Learning how to tell a story isn't as easy as it looks once you go from "Dude talking about his fishing trip." to "Entertaining people as a means of making a living." While I--like many of you reading this--deal in the written word (short stories, novels, etc.) we are unwise to not pay attention to other storytelling media.
Today, as part of a month-long retrospective on the franchise, Razorfist revisits the most meme-worthy entry of the Mad Max series: Mad Max: Beyond Thunderdome.

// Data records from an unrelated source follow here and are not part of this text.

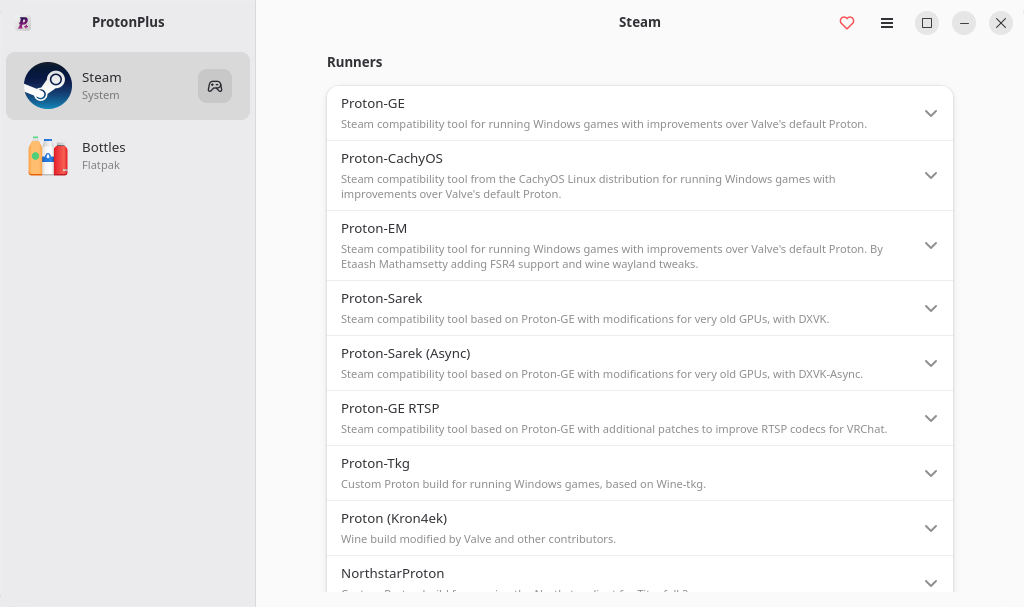Maximize the ProtonPlus window
This screenshot has height=607, width=1024.
tap(926, 23)
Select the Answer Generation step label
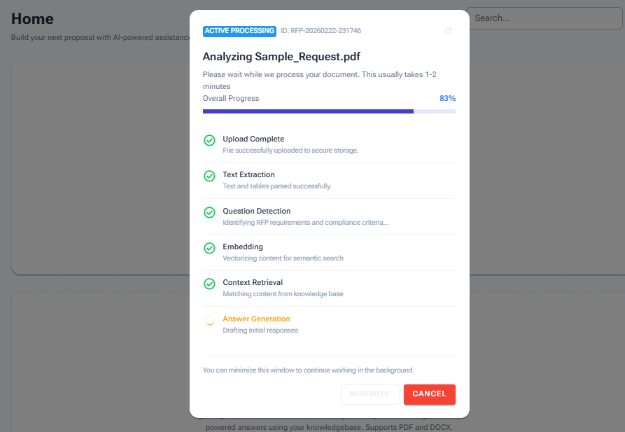 256,319
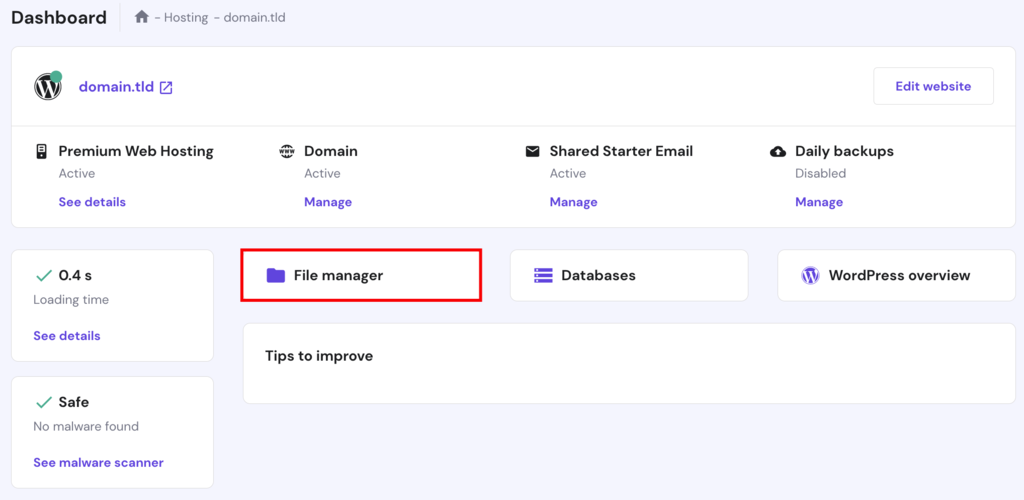Open the Databases card

tap(629, 275)
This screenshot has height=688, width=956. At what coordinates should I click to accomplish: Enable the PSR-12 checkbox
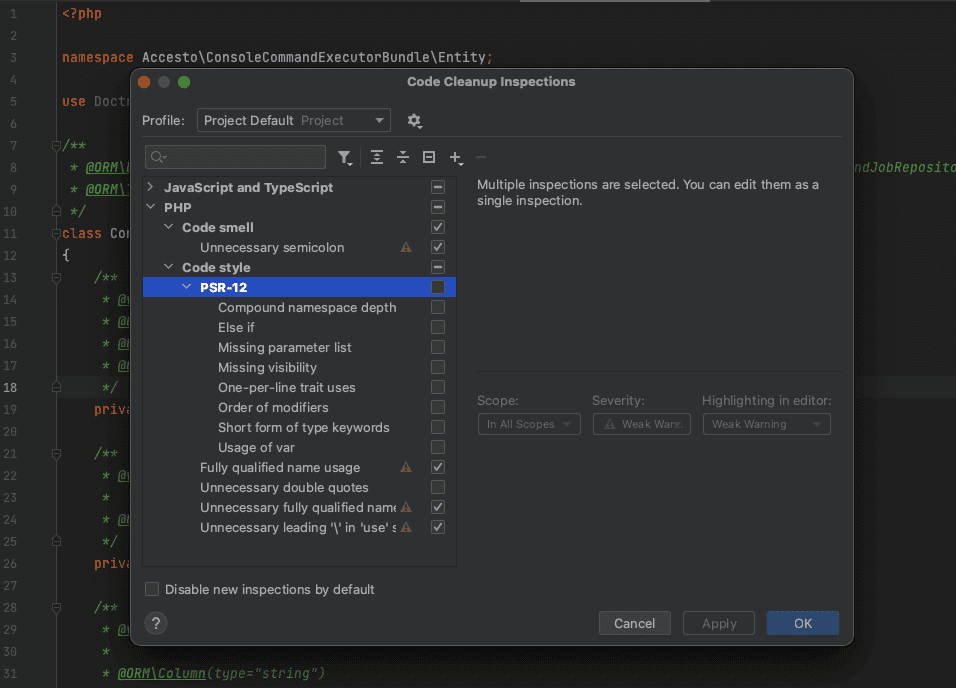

For a writer of fiction, the reason to study film, television and comics as storytelling media is to see and hear what good storytelling looks and sounds like. You'll pick up characterization, pacing, plot construction, narrative threading, etc. faster by putting that analytical eye to more than the written word- and you'll be ready to learn how to write scripts for them in doing so. (You do want more means to make money by writing, right?)
You'll also see how to make an entertaining critical review, something Razorfist is competent--approaching mastery--at doing. Use of language, sentence structure and phrasing, use of emphasis for effect, and so on are all things you can--and should--learn from watching Razorfist's videos. That's incredible value for your time spent watching them, so if you're still learning you will benefit from doing so; if you're already up to speed you can still benefit by seeing how his style can inform yours, something that can only make you better.
So don't just read. Watch. Listen. This is not a world of pure written media anymore, despite what some writers want to believe. Learn from the storytellers in all media if you want to write as well as your talent allows.